Hi there wonder if anyone can give me any suggestions. Ive just bought an old vacant house with an old boiler, (Ideal Mexico), the house has been vacant for some time and the mains water and electricity is currently off. There is signs of an old large leak (plaster boards have come off in 2 places) before I turn on water and electrics I want to check the system to see if the leak has been fixed, at the moment it looks like it leaked and was either turned off or fixed. I seem to remember that plumbers use a portable air pressure gauge when testing a new system, can I do this and if so How, any suggestions would be really appreciated from a keen amateur. Cheers
 
Personally I'd fill the system and see what happens. But put basins/buckets below where u suspect the leak/s to be. If the house hasn't been decorated yet then u don't have too much to lose? As for pressure testing, I can't think of anything that allows you to do that. I've certainly never used anything remotely alike to what u describe. Maybe you seen plumbers testing gas pipework with a u-gauge and thought it was for the heating circuit? Also the boiler u describe would most likely be fitted to an open system, therefore you'd have to bung the cold feed and open vent to even allow you to do such a thing otherwise the pressurised air would just escape. Best bet if your not too sure is to get sum1 in to give the joints a once over,refill it and re-commision the whole system
 
get a plumber in,after this winter your more likely to have a few bursts,so he will be able to fix/advice whilst heres there,you know it makes sense,rodney
 
pressure test kits are for sale in screwfix both wet and dry kits....

+--

» WHAT YOU NEED TO DO
a – Answer these questions from the forum thread about the old boiler:
(i) What make of boiler is in the house?
(ii) What does the first reply suggest placing below the suspected leaks?
(iii) Where does the last reply say pressure test kits are for sale?
b – From the forum thread about the old boiler, copy out the stretch from "get a plumber" through "and dry kits....".
c – Write the next part of the forum thread about the old boiler, picking up after its final reply.

+--

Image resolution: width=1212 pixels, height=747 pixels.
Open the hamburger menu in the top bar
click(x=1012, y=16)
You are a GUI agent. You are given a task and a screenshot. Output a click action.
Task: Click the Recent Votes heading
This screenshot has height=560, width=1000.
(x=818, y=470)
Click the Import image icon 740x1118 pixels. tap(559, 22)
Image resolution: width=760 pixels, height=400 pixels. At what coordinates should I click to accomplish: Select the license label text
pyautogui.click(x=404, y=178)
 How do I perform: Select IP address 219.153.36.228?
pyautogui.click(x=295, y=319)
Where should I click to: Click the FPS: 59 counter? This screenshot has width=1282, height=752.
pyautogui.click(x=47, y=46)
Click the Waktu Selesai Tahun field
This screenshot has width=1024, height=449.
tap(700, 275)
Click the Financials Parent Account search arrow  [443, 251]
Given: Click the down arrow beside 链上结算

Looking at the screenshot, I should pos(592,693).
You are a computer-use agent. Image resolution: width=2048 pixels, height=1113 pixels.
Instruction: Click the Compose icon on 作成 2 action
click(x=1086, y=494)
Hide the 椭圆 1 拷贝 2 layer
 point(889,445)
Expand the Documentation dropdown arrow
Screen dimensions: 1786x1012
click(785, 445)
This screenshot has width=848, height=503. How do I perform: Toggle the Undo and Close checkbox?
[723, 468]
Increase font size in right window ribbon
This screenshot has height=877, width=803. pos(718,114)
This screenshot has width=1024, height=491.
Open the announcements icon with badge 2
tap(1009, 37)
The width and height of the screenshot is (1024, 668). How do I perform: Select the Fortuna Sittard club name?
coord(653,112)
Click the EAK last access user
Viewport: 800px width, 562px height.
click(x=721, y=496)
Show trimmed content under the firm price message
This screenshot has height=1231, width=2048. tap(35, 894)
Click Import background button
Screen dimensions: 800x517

+--

» ANSWERS FOR THIS EXERCISE
a –
(i) Ideal Mexico
(ii) Basins or buckets
(iii) Screwfix

b –
get a plumber in,after this winter your more likely to have a few bursts,so he will be able to fix/advice whilst heres there,you know it makes sense,rodney
 
pressure test kits are for sale in screwfix both wet and dry kits....

c –
without seeing your house its hard to say how you would do it.

but generally you open one end and cap off all other open ends and add either water or air to a certain pressure (1.5 times the working pressure normally) and leave for a hour and check for any drops in pressure.

obviously a wet kit would produce leaks - a dry kit would be better for you.

a dry kit its difficult to see where the leak is- using ldf is an idea but it may be buried.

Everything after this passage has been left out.